### Dataset content
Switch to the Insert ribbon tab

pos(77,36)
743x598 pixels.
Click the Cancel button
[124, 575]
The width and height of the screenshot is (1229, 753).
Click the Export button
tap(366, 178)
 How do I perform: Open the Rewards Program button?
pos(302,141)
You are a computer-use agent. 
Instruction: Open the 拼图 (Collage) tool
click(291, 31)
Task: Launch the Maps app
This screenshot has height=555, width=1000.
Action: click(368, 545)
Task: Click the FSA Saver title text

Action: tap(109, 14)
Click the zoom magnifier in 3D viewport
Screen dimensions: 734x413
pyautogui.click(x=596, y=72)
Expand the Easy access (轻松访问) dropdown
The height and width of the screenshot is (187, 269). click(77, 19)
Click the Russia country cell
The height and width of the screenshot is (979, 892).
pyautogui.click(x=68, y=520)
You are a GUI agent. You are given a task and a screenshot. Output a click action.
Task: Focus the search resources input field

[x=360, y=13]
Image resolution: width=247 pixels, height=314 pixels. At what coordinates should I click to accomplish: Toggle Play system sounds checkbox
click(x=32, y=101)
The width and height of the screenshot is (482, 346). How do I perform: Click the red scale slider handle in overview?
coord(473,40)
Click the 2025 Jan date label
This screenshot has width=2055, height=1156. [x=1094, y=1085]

### What you are asked to do
Going back over the entries above, copy word for word every line from the one that has "Instruction: Open the 拼图 (Collage) tool" on through the one that has "Click the zoom magnifier in 3D viewport".

### Solution
Instruction: Open the 拼图 (Collage) tool
click(291, 31)
Task: Launch the Maps app
This screenshot has height=555, width=1000.
Action: click(368, 545)
Task: Click the FSA Saver title text

Action: tap(109, 14)
Click the zoom magnifier in 3D viewport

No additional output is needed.